Miconazole nitrate (MN), an antifungal drug with poor solubility, is used in the treatment of vaginal candidiasis. Conventional vaginal formulations have lower residence time and poor drug penetration resulting in the recurrence of the infection. Hence, transfersomes were formulated that would alleviate fungal infection by improving drug solubility and allowing effective permeation through the vaginal mucus and epithelium. MN-loaded transfersomes (MN-TF) were prepared by the thin film method. The optimization of the MN-TF was done by using 3(2) full factorial design.

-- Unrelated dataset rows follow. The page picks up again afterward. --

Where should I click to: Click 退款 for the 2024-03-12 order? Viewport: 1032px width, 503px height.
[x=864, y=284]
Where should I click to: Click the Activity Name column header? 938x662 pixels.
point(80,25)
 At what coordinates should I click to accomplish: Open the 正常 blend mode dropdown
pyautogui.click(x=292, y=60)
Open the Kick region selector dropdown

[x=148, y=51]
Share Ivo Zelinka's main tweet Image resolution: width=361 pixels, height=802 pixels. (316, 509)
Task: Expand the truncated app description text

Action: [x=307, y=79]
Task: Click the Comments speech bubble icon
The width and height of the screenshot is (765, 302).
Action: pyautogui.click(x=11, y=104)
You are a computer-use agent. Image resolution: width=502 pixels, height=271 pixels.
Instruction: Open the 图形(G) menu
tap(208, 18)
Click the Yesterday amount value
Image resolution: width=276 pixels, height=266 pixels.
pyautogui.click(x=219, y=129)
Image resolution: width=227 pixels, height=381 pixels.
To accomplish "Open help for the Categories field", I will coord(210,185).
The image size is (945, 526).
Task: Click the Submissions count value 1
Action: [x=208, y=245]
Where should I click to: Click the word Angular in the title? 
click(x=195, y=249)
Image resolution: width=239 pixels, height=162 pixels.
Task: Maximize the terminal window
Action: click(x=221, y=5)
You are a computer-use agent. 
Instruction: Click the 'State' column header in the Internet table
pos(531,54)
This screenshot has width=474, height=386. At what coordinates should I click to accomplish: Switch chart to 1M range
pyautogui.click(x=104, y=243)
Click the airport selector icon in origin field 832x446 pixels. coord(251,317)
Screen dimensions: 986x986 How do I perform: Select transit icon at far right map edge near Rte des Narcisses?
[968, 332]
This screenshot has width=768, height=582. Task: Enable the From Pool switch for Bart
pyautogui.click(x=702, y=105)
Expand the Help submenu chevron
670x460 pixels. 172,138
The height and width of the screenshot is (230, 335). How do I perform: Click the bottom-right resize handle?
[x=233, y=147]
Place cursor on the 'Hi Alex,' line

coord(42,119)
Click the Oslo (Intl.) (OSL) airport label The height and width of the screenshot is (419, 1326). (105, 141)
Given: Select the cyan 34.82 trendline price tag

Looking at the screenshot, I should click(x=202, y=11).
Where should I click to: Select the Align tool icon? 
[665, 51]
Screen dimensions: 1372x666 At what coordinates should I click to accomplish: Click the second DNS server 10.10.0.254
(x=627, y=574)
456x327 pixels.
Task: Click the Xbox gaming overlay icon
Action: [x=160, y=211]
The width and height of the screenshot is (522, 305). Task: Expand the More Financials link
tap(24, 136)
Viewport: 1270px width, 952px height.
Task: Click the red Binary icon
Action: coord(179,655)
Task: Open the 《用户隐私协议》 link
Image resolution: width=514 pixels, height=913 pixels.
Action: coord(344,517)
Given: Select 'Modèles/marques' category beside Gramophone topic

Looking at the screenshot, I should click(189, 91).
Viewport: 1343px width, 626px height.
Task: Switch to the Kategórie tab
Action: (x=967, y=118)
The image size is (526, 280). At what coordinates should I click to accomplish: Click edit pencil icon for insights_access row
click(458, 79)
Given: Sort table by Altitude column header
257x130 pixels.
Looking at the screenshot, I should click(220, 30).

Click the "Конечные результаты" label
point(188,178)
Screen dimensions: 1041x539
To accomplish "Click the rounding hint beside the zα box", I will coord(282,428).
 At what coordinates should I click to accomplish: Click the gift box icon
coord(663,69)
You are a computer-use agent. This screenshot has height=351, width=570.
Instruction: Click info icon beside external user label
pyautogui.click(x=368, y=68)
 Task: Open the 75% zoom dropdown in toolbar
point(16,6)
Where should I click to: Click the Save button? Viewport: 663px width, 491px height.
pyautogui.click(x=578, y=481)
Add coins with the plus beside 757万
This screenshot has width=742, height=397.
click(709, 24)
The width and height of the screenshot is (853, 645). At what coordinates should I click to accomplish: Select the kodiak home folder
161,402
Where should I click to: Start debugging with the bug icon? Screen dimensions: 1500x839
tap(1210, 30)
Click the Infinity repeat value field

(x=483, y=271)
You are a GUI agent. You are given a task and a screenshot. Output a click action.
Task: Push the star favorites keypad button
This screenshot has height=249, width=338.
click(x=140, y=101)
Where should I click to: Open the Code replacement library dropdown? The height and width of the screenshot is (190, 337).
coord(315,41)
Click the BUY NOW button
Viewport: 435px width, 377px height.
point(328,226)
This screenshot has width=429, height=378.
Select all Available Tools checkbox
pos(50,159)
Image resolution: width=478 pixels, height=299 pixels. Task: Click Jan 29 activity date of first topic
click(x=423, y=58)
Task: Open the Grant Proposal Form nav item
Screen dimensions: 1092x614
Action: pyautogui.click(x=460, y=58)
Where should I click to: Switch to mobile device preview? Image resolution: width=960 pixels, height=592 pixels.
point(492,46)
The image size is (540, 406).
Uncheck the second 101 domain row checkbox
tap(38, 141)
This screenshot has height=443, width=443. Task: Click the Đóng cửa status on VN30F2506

The Lipoid S100 (R) and Tween 80 (R) were selected as the phospholipid and edge activator, respectively. The responses, such as particle size, PDI, and entrapment efficiency were studied and found to be 180.70 +/- 2.11 nm, 0.293 +/- 0.012, and -13.2 +/- 1.3 mV, respectively. The optimized MN-TF was incorporated into the thermosensitive gel. The morphological study through TEM confirmed the nano size of the formulation. The FTIR study showed compatibility between the drug and excipients. The microbiological screening was performed against Candida albicans which showed a higher zone of inhibition for MN-TF than the marketed gel. The ex vivo transvaginal permeation study was done for MN-TF gel and compared with the marketed gel Daktarin (R). The permeability of the MN-TF was increased by 5.8-folds as compared to the marketed gel. The HET-CAM assay for the MN-TF gel demonstrated no irritation and hence was nontoxic and safe for vaginal administration. Therefore, the MN-TF gel had sustained drug release.